Wrong turn past the rainbow

Oz the Great and Powerful is an unnecessary prequel

I had apprehensions going into Oz, Evil Dead director Sam Raimi’s shot at family fare, with the last two months looking like Hollywood’s dumping ground for subpar fantasy adventure films. Both Hansel and Gretel: Witch Hunters and Jack the Giant Slayer have bombed harder than Dorothy’s farmhouse these past few weeks.

Unfortunately, Oz will probably do the same. What’s worse, it will tarnish the memory of a classic movie on its way down.   

Oz is the same 3D adventure we’ve all experienced before, where human actors do their best to interact with a green screen because, at any second, all sorts of fantastic projectiles are going to be lobbed at them. But you know that they’ll always duck out of the way at the very last second. After all, we pay good money to see those objects pop out of the screen!

The story begins in black and white as Oscar Diggs (James Franco), a.k.a Oz, sleazes it up as a two-bit magician in a two-bit circus. And, just like Dorothy, the future wizard skips town for the colorful land of Oz through one of those pesky inter-dimensional tornadoes.

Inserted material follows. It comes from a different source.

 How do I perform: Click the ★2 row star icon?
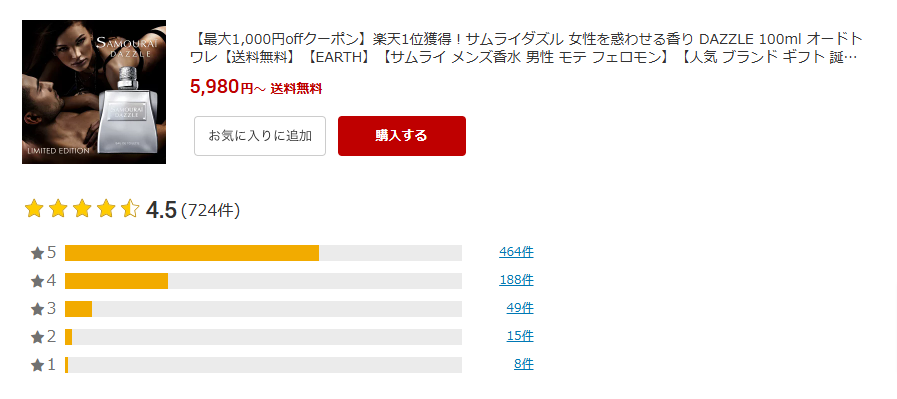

Upon landing, he meets the beautiful Theodora (Mila Kunis) who immediately tells Oz how the wizard is supposed to fulfill a prophecy by killing the wicked witch.

It’s all explained so matter-of-factly even toddlers could find it patronizing.

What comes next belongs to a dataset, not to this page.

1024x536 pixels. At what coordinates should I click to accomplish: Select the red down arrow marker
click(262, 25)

Both Franco and Kunis are terribly miscast and often appear less real than their computer animated counterparts. In fact, the most touching moment comes from a broken China Girl (Joey King), and Zach Braff as a flying monkey manages to get the most laughs.

Michelle Williams, on the other hand, is genuinely magical as Gilda the Good Witch, and she brings the warmth of the original to an otherwise sterile experience that sometimes even fails in the special effects department. 

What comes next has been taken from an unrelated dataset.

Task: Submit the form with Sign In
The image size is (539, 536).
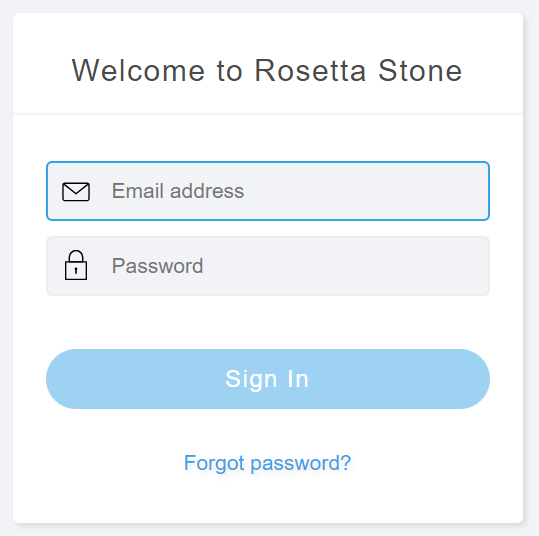Action: [x=268, y=379]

You can’t blame the movie for abandoning the central message of, “There’s no place like home.” We all know that Oz has to stay in “Oz” for the original film to occur.

And that’s just the problem: Anyone who knows Victor Fleming’s 1939 take on L. Frank Baum’s story (and who doesn’t?) knows exactly where the characters will be by movie’s end.

What’s left is an experience lacking bravery, brain and heart.

One would be wise to bring a pair of ruby slippers – before the second act you’ll be clicking like crazy.